> _Records supplied_:
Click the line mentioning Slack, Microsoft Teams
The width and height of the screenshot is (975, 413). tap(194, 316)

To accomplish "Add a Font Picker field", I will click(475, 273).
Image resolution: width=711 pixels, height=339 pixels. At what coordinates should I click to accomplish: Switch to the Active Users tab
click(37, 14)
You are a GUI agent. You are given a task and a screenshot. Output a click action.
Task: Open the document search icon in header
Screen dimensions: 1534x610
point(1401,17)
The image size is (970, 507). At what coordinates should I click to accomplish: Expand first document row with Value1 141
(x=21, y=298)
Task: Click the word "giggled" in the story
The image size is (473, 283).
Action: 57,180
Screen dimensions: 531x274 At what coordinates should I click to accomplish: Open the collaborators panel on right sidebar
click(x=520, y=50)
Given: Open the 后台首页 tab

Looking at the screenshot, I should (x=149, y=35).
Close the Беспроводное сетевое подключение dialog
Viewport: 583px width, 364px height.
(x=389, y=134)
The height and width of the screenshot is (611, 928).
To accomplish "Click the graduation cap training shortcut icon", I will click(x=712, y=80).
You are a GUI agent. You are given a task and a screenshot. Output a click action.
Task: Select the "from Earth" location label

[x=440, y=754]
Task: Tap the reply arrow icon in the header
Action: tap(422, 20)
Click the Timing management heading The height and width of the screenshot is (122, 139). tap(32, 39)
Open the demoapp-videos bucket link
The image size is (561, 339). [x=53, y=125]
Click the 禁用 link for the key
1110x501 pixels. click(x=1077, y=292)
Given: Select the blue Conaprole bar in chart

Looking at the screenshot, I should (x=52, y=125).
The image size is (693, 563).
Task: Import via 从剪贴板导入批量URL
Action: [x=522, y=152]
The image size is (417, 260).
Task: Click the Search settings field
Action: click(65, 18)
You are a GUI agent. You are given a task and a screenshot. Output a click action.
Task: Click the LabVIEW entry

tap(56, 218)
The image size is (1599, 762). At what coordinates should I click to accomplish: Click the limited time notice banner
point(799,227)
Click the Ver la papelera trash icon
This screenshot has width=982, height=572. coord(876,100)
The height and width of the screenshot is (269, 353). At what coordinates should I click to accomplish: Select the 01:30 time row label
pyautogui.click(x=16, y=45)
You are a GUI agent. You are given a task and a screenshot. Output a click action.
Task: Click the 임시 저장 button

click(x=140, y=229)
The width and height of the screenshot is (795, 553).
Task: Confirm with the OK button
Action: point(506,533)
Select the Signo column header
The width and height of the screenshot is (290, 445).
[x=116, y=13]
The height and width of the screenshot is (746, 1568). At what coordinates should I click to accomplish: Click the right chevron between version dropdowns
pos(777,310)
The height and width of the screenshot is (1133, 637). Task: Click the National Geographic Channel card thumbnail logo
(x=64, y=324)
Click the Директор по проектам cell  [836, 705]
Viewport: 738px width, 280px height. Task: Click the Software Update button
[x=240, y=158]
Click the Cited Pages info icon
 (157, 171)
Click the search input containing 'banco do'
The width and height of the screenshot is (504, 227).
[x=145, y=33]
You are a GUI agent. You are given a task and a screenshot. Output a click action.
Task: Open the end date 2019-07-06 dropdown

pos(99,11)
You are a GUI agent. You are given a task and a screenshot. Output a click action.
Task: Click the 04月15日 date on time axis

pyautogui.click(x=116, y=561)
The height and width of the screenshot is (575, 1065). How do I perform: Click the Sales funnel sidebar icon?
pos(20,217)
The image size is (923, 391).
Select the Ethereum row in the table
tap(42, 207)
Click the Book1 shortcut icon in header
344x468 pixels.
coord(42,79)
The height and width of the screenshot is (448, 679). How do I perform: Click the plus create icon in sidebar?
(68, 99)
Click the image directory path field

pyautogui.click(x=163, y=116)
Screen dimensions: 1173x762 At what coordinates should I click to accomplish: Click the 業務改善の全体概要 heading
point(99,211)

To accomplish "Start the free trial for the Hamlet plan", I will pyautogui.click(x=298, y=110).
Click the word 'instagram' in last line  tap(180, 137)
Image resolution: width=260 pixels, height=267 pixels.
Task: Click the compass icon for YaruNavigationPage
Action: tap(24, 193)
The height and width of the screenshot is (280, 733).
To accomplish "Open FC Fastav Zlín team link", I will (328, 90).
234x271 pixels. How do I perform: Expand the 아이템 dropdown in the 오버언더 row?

> _What this task involves_: Can you recast the part of the records that opens with the line containing "The height and width of the screenshot is (575, 1065)." and closes with the line containing "pyautogui.click(x=163, y=116)", both included, as a Markdown table with the columns Row and Entry, one numbered row per line and blank lines left out?

> _Expected output_:
| Row | Entry |
|---|---|
| 1 | The height and width of the screenshot is (575, 1065). How do I perform: Click the Sales funnel sidebar icon? |
| 2 | pos(20,217) |
| 3 | The image size is (923, 391). |
| 4 | Select the Ethereum row in the table |
| 5 | tap(42, 207) |
| 6 | Click the Book1 shortcut icon in header |
| 7 | 344x468 pixels. |
| 8 | coord(42,79) |
| 9 | The height and width of the screenshot is (448, 679). How do I perform: Click the plus create icon in sidebar? |
| 10 | (68, 99) |
| 11 | Click the image directory path field |
| 12 | pyautogui.click(x=163, y=116) |